Bari. La proposta di legge della Commissione regionale sanità. Marino, tra i primi firmatari: “Spesa proporzionata ai servizi offerti”

BARI – Creare un consorzio obbligatorio a cui dovranno aderire tutti i principali attori della spesa sanitaria regionale al fine di monitorare gli appalti e i contratti per l'acquisto di materiale sanitario e promuovere la congruità dei costi degli approvvigionamenti programmando annualmente la spesa regionale. Questo l'obiettivo con cui la III Commissione Sanità della Regione Puglia ha incardinato la proposta di legge “Disposizioni per acquisti centralizzati di beni e servizi nella sanità” volta a razionalizzare i processi di acquisto da parte delle Asl, anche per centrare più rapidamente gli obiettivi imposti dal piano di rientro. “Con questa legge – ha spiegato il presidente della III Commissione, Dino Marino (Pd), che è tra i firmatari della proposta di legge – sarà creato un consorzio con diversi organi di controllo; ne faranno parte, ad esempio, i rappresentanti del Nucleo regionale per il coordinamento delle unioni d’acquisto, dell’Osservatorio regionale dei prezzi delle tecnologie e dei dispositivi medici e protesici e del Nucleo regionale verifica contratti ed appalti, che fungono da organismo consultivo.

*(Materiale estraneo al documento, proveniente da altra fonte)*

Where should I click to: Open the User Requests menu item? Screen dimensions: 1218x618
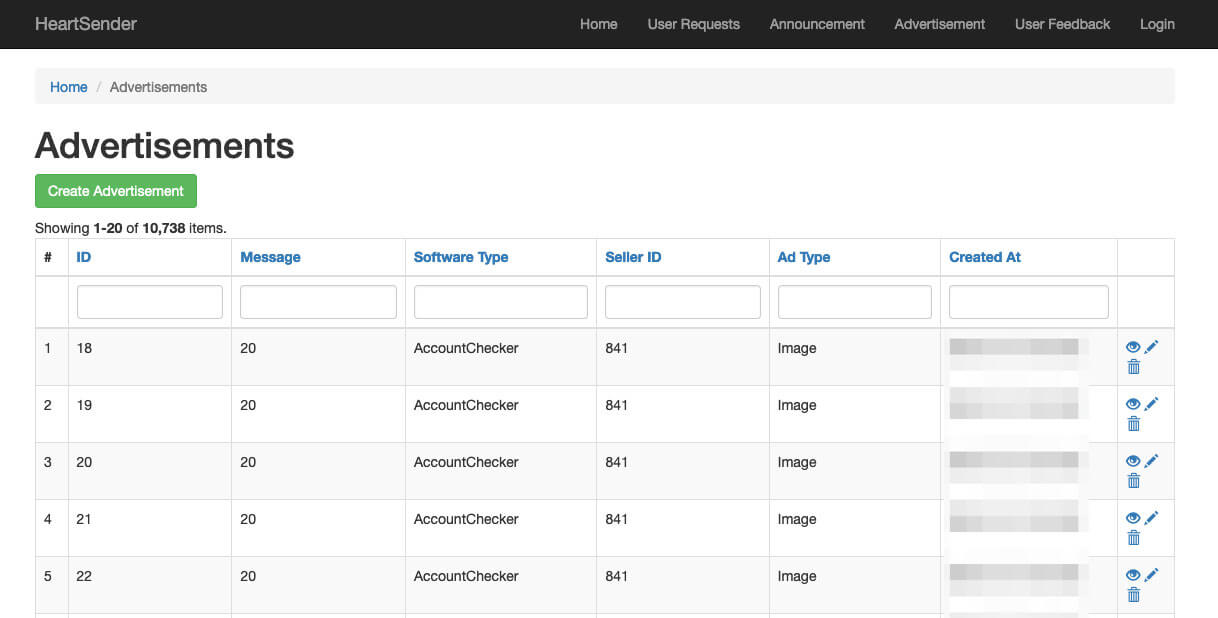point(693,24)
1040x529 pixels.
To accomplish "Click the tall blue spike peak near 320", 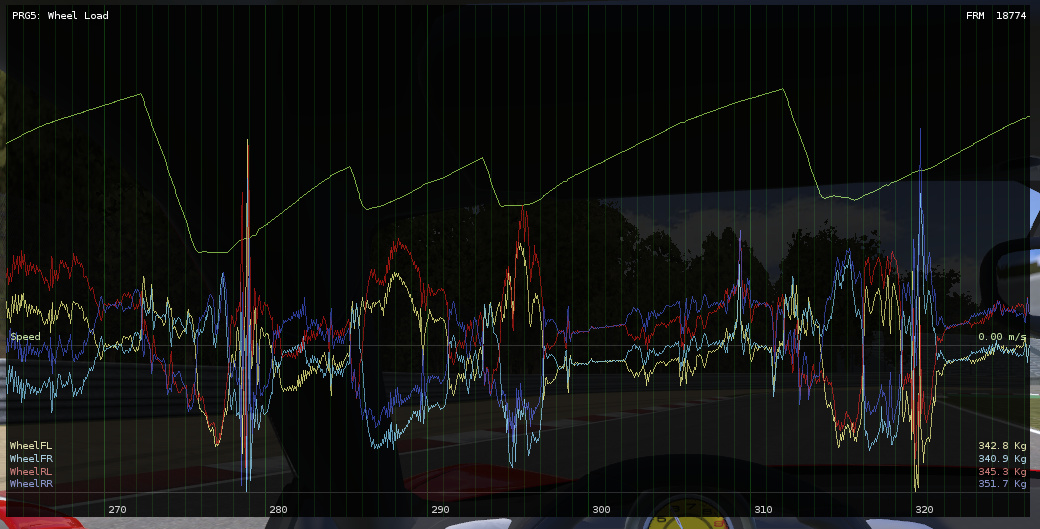I will [919, 130].
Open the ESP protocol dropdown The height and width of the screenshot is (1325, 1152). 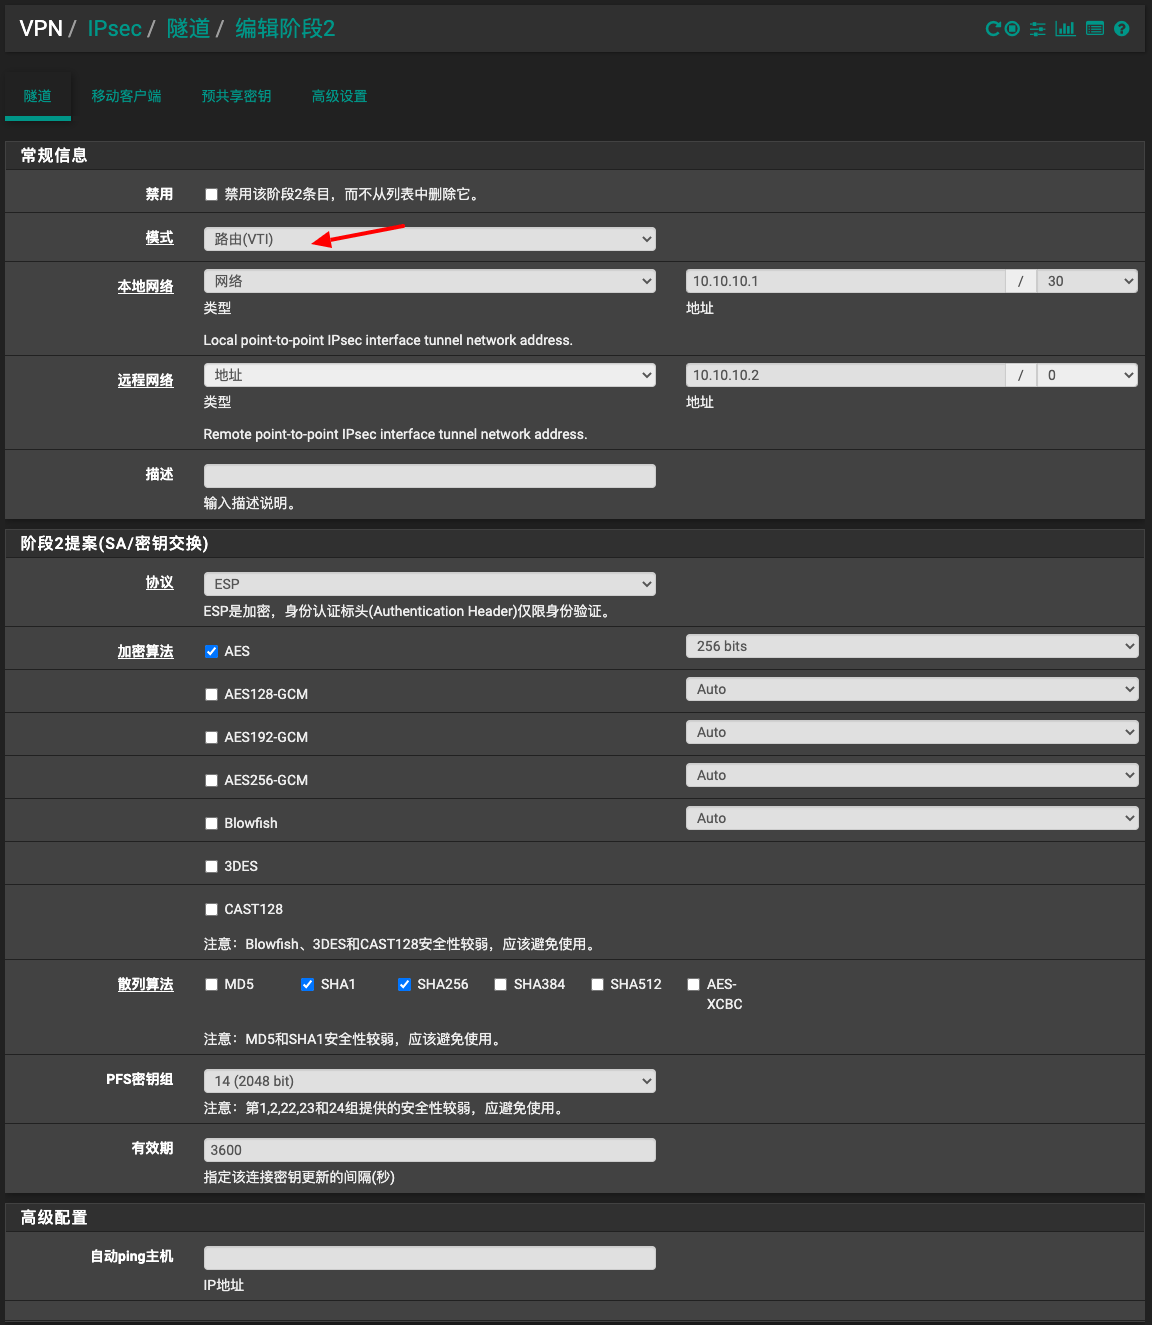click(x=429, y=584)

In questo modo si potrà dare una risposta concreta agli sperperi che continuano a verificarsi e che si ripercuotono sui cittadini in termini di servizi. Il consorzio dovrà, inoltre, programmare annualmente la spesa regionale e così in tutto il territorio regionale sarà garantito il perseguimento della congruità dei costi degli approvvigionamenti e la spesa sarà proporzionata ai servizi offerti dalle strutture sanitari. Una rivoluzione nel sistema sanitario che potrà a breve essere fiore all'occhiello di una sanità che mira a ridurre le spese senza tagliare i servizi. Questa proposta – ha concluso Marino – rappresenta una svolta nella sanità regionale: in questo modo si potrà risparmiare sui costi grazie a convenzioni su scala regionale con i fornitori e si potranno risparmiare cifre importanti da destinare al potenziamento dei servizi. Si andrà inoltre a bloccare l'azione dei ‘Tarantini’ di turno che, sulle spalle dei cittadini pugliesi, hanno costruito i loro affari, creando un danno economico enorme al settore della sanità pubblica”.